Je suis réveillé depuis 2h30 envi­ron, la gorge en feu, l’en­vie de dor­mir s’est évanouie.
L’es­pace de quelques minutes, je décide de ter­mi­ner enfin la lec­ture de Tout bouge autour de moi de Dany Lafer­rière que j’a­vais com­men­cé avec pré­ci­pi­ta­tion et délec­ta­tion, mais com­ment peut-on se délec­ter d’un livre qui parle d’une tra­gé­die, sans fata­lisme ni pathos, mais avec des mots simples et des phrases courtes qui vous remuent les tripes à chaque page ? Même en n’ayant aucun rap­port avec Haï­ti, on ne peut que s’in­cli­ner face à la dou­leur des vic­times et au cou­rage des gens. Au-delà de la beau­té du chant, on ne célèbre plus les res­ca­pés mais des bribes de cette ten­dresse du monde dont parle Lafer­rière. Haï­ti est ce parent pauvre dont on ne par­lait pas, par pudeur, et qui a fini par atter­rir sur le devant la scène par la mau­vaise porte.
Un oiseau chante dehors, il est beau­coup trop tôt pour lui, comme pour moi.

silence

Je n’aime pas me lever au milieu de la nuit lors­qu’au fond résonne la pro­messe d’un som­meil qui ne s’a­chè­ve­ra pas.
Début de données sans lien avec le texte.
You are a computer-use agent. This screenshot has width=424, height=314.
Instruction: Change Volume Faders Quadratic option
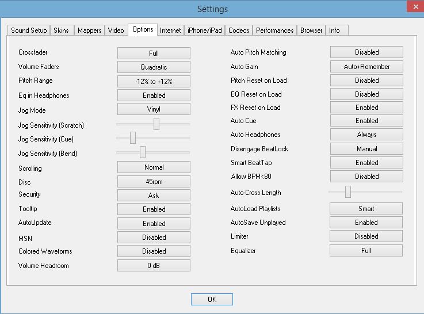click(154, 67)
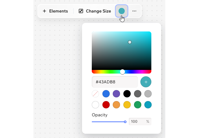Pick the green color swatch
This screenshot has width=203, height=138.
tap(137, 105)
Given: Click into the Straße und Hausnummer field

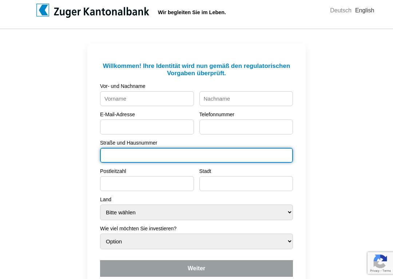Looking at the screenshot, I should [196, 155].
On y pense beau­coup trop et j’ai de la peine à lire long­temps lorsque le jour n’est pas là et je romps le rituel qui consiste à lire pour m’en­dor­mir, calé dans mes oreillers. 4h00 de la nuit, une sale heure. Je n’aime plus la nuit pour y faire autre chose que dor­mir, alors je me bats avec mes pen­sées, je refais ma jour­née et je pré­pare la pro­chaine, sans convic­tion, dans une année qui com­mence sans cou­leurs, engon­cée dans un som­meil gris.
Je n’at­tends rien et me demande bien ce que je pou­voir lire en atten­dant. En atten­dant qui ?
Il n’y a per­sonne alentour.

On m’a inter­pel­lé same­di en me deman­dant si les livres de ma vie n’é­taient pas un rem­part, une bar­rière de corail entre le monde exté­rieur et mon cocon, une manière aus­si de nier le monde qui m’en­toure. Je n’ai pas su quoi répondre ; il y avait cer­tai­ne­ment du vrai.